AutoPentest-DRL v0.1 releases: Automated Penetration Testing Using Deep Reinforcement Learning

Automated Penetration Testing

AutoPentest-DRL: Automated Penetration Testing Using Deep Reinforcement Learning

AutoPentest-DRL is an automated penetration testing framework based on Deep Reinforcement Learning (DRL) techniques. The framework determines the most appropriate attack path for a given network and can be used to execute a simulated attack on that network via penetration testing tools, such as Metasploit. AutoPentest-DRL is being developed by the Cyber Range Organization and Design (CROND) NEC-endowed chair at the Japan Advanced Institute of Science and Technology (JAIST) in Ishikawa, Japan.

An overview of AutoPentest-DRL is shown below. The framework can use network scanning tools, such as Nmap, to find vulnerabilities in the target network; otherwise, user input is employed instead. The MulVAL attack-graph generator is used to determine potential attack trees, which are then fed in a simplified form into the DQN Decision Engine. The attack path that is produced as output can be fed into penetration testing tools, such as Metasploit, to conduct an attack on a real target network, or used with a logical network instead, for example for educational purposes. In addition, a topology generation algorithm is used to produce multiple network topologies that are used to train the DQN.

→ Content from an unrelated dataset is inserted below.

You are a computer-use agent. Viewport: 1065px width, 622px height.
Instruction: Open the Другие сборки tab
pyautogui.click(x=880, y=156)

Automated Penetration Testing

User Guide

AutoPentest-DRL has three operation modes that we explain below:

  • Logical attack mode
  • Real attack mode
  • Training mode

Logical Attack Mode

The logical attack mode refers to the operation mode in which AutoPentest-DRL is used to determine the optimal attack path for a given logical network. The following command starts AutoPentest-DRL in this operation mode:

$ python3 ./AutoPentest-DRL.py logical_attack

The logical network topology used in this attack mode is described in the file MulVal_P/logical_attack.P, which includes details about the servers, their connections, and their vulnerabilities. This file can be modified following the syntax described in the MulVAL documentation.

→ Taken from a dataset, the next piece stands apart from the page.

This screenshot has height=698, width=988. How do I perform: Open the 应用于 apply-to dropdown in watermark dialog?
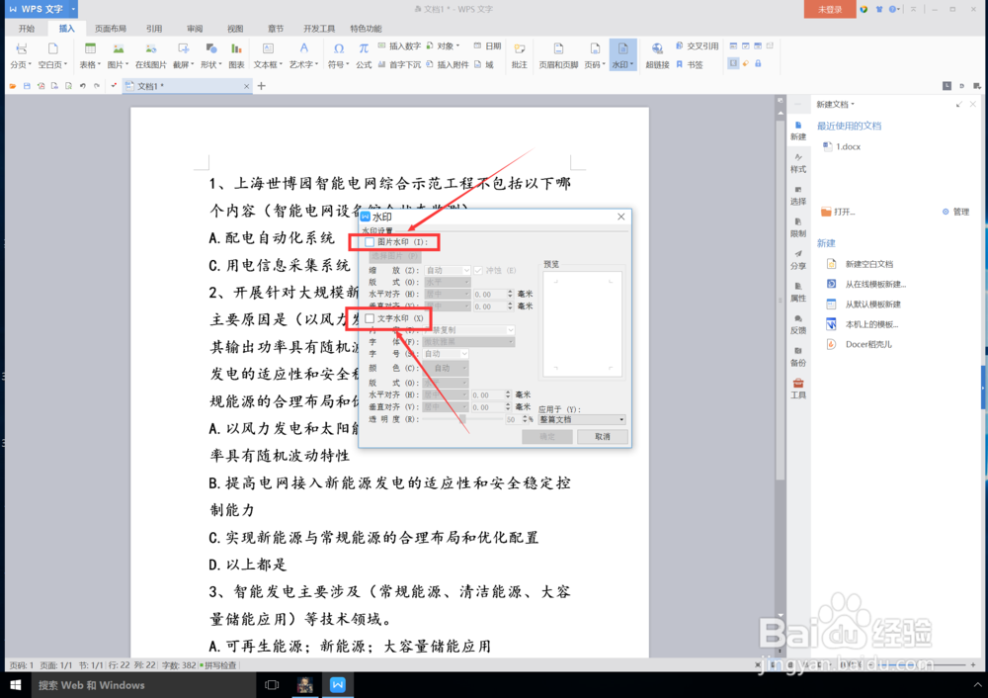pos(581,419)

In the logical attack mode, no actual attack is conducted, and only the optimal attack path is provided as output. By referring to the visualization of the attack graph that is generated by MulVAL in the file mulval_results/AttackGraph.pdf you can study in detail the attack steps.

Real Attack Mode

The real attack mode refers to the operation mode in which AutoPentest-DRL is used to actually conduct a penetration testing attack on a real network. This operation mode is semi-automatic, as it requires some advance preparation and configuration before use, as follows:

  1. Prepare the real target network, for instance by using virtual machines on which the desired services and vulnerabilities are configured.
  2. Describe the target network in the template MulVal_P/Template_P/attack_temp.P, including details about the servers and their connections. Vulnerability information is filled in automatically through the use of Nmap to scan the real target network.
  3. Specify the IP addresses of the servers to be scanned via Nmap in the file Nmap_scan/scan_config.csv, which contains the hostnames and their corresponding IP addresses separated by commas.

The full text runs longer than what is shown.